-- Given entries follows --

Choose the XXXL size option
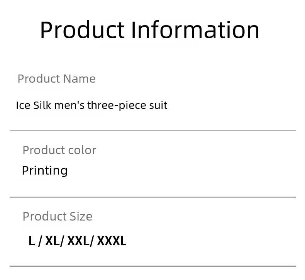Screen dimensions: 305x280 click(112, 241)
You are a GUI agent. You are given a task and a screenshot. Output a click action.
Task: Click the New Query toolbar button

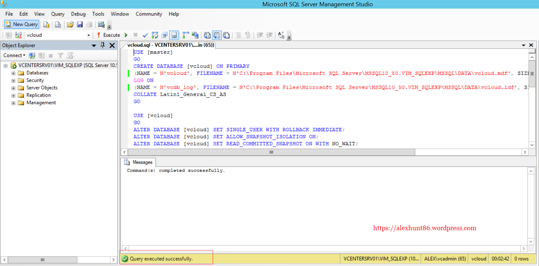(22, 24)
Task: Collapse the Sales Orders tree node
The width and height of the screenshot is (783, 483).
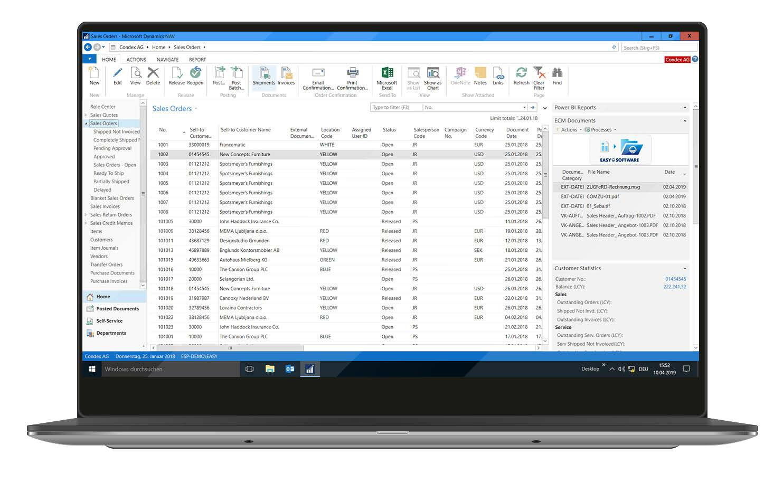Action: tap(86, 124)
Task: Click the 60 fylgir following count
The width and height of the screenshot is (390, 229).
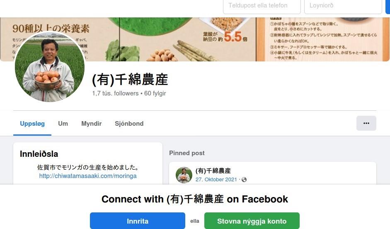Action: coord(155,93)
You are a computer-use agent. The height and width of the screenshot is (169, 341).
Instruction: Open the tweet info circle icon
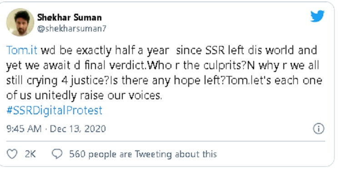319,129
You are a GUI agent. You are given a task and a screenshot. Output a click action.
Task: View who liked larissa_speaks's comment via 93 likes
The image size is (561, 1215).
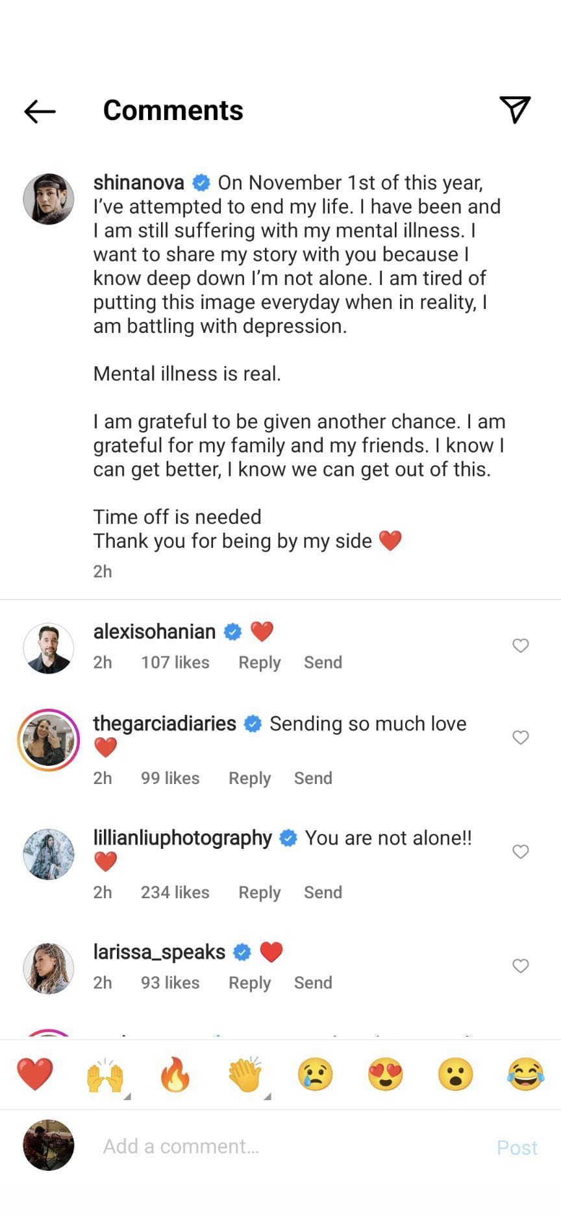pos(170,983)
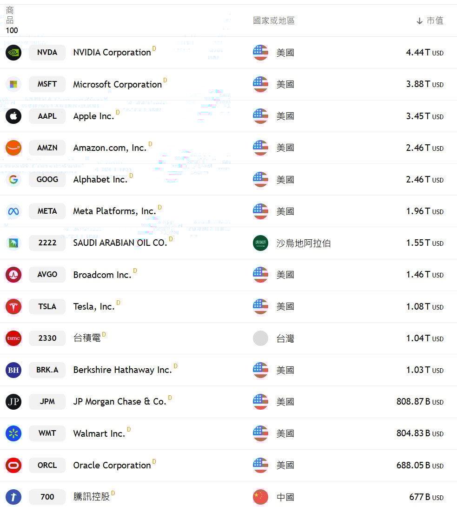This screenshot has width=457, height=507.
Task: Open the BRK.A ticker badge
Action: coord(47,370)
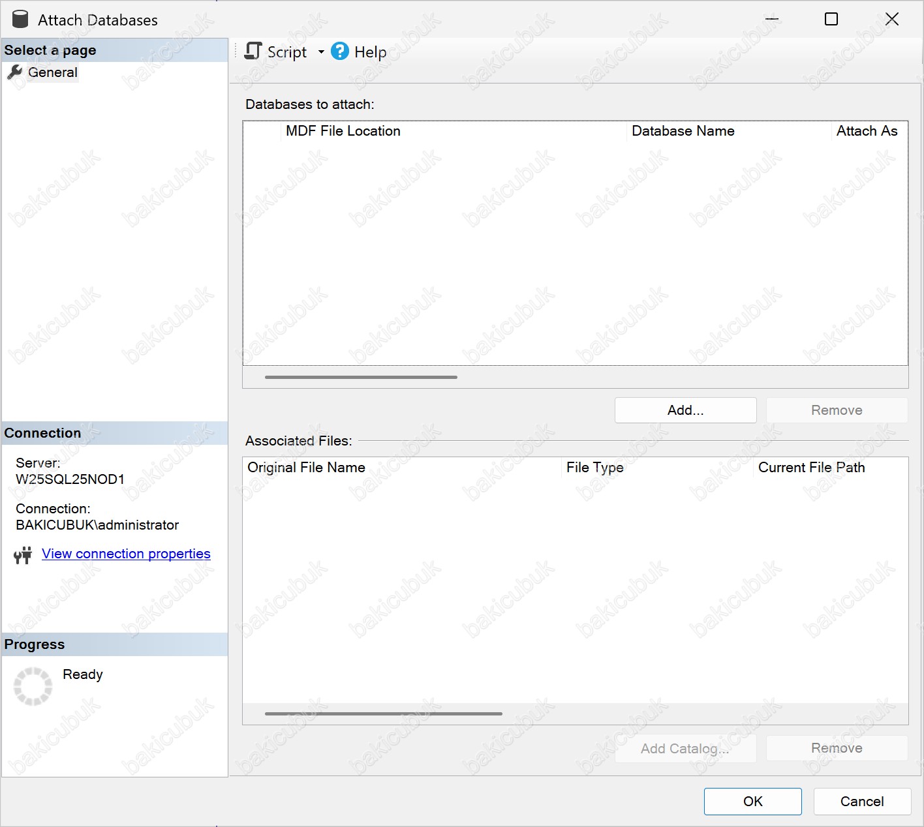Click the Associated Files horizontal scrollbar
The image size is (924, 827).
(384, 714)
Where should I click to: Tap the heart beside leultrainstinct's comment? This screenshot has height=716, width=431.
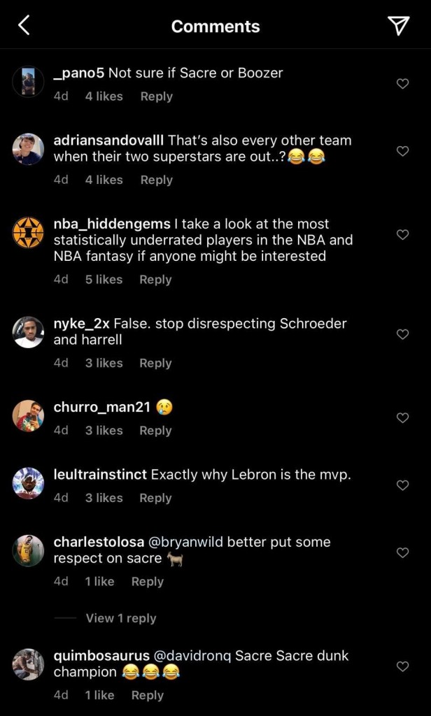402,485
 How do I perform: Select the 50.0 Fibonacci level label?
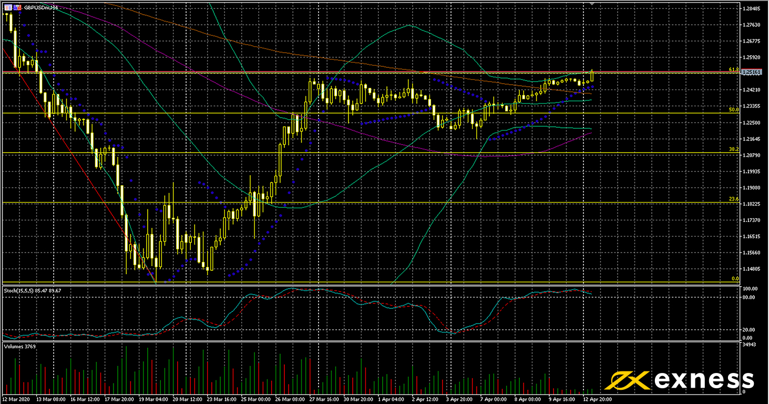point(734,109)
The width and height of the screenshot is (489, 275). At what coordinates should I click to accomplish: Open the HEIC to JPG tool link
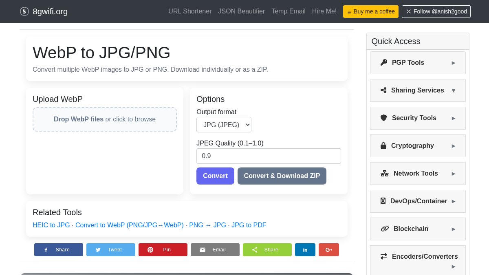[51, 225]
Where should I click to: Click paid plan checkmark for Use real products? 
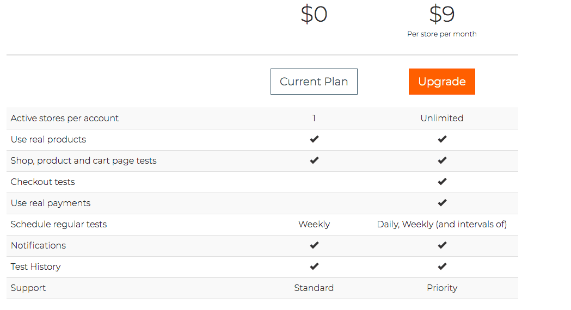pos(442,139)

-- Given entries concluded --

Aim of the task — Reproduce the entire listing above precisely, but keep the images out.

Exercise result —
Choose the XXXL size option
Screen dimensions: 305x280 click(112, 241)
You are a GUI agent. You are given a task and a screenshot. Output a click action.
Task: Click the New Query toolbar button

(22, 24)
Task: Collapse the Sales Orders tree node
The width and height of the screenshot is (783, 483).
Action: tap(86, 124)
Task: Click the 60 fylgir following count
The width and height of the screenshot is (390, 229).
Action: coord(155,93)
You are a computer-use agent. The height and width of the screenshot is (169, 341).
Instruction: Open the tweet info circle icon
319,129
You are a GUI agent. You are given a task and a screenshot. Output a click action.
Task: View who liked larissa_speaks's comment via 93 likes
The image size is (561, 1215).
pos(170,983)
This screenshot has width=457, height=507.
Task: Open the BRK.A ticker badge
Action: coord(47,370)
Click the Associated Files horizontal scrollbar
The image size is (924, 827).
(384, 714)
Where should I click to: Tap the heart beside leultrainstinct's comment? This screenshot has height=716, width=431.
402,485
 How do I perform: Select the 50.0 Fibonacci level label?
point(734,109)
The width and height of the screenshot is (489, 275). At what coordinates should I click to accomplish: Open the HEIC to JPG tool link
[51, 225]
Where should I click to: Click paid plan checkmark for Use real products? 
pos(442,139)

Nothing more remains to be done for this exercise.